You know, Barbara Curtis* (Mommy Life) just said something I really agree with:

I’m wondering if a picture book about a boy who wanted to grow up to be a priest – maybe based on a true story – would be acceptable on public school library shelves? Or how about a story of a girl who one day got off the bus crying because two boys – one from a fiercely atheist home – had called her “pea-brain” and “stupid” because she is a Christian? This really happened to my daughter Maddy a couple years ago (the only time she ever came home without a smile on her consistently happy face).

The point is that all children will encounter opposition at some point in their lives – they are too fat, too skinny, too smart, too dumb, too clumsy, too shy. Their house is too small, their car too old, their parents too weird. Maybe their parents are two dads or two moms. You know, I don’t think in the world of little children these things really matter all that much.

The early years are the years for building up character, compassion and kindness so that when these issues come up our kids will respond in the right way. They would not bully someone for being homosexual or having homosexual parents because they do not bully, period.

First of all, I very much think that the two hypothetical books she mentions here should be be included in library collections, just as I think And Tango Makes Three should be included. And bullying for any reason, like what happened to her daughter, should be absolutely unacceptable in our schools and elsewhere in our community. We are the adults, and we need to make this clear to our children. Part of doing that is to show that we, the adults, accept all kinds of people ourselves.

It’s too bad, then, that her conclusion is based on such a false assumption as this:

When a group – many with no children in the public schools – dress up in black and white to defend a book about Penguins, you know it’s about more than penguins.

It’s probably not really her fault that she thinks this (even though many of our GLBT members do have children in our public schools, we’ll set that aside for now), because our local media has been reporting things like this: “Equality Loudoun is encouraging people to attend the meeting wearing black and white.”

This is technically true – we have been sharing with our members and supporters what has been shared with us by other people who have contacted us on their own. These are, as far as I can tell, people who saw our organization mentioned in news accounts of this issue and found us online. They are overwhelmingly people who are not particularly political, and not affiliated with any group.

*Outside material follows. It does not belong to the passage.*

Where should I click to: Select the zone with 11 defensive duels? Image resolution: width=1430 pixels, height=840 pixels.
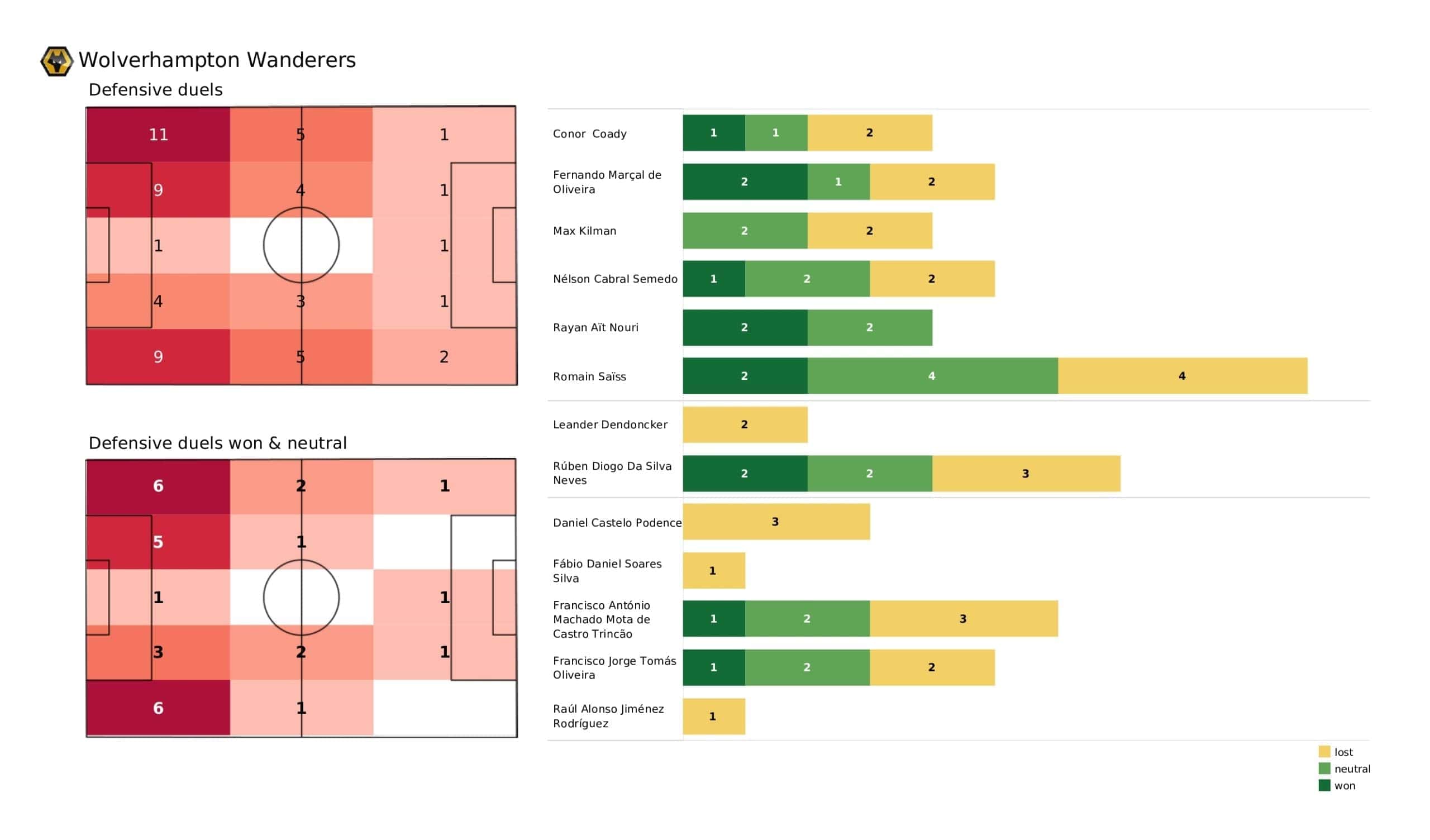pyautogui.click(x=158, y=135)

They are also almost all parents, in particular parents who are actively involved in their children’s schools.

So to say that “a group” is planning to attend tonight’s meeting, of which “many” have no children in the public schools, is not really quite…let’s just say “comprehensive in its truthiness.”

As I said, I think Barbara probably has good reason to see things the way she does. Individual parents who are upset by the decision to remove the book don’t have websites; we do. The media is always drawn to framing things as a showdown between advocacy groups. Everything fits into a tidy narrative that way.

And Barbara asks a very good question in another post, which is “why is David the go-to guy” for reporters when they write about issues like this? That may seem like an easy question to answer; after all, Equality Loudoun is the local GLBT community group, and the complaining parent specifically said that what she dislikes about the book is its positive portrayal of a family with two daddies. Of course the reporters called us.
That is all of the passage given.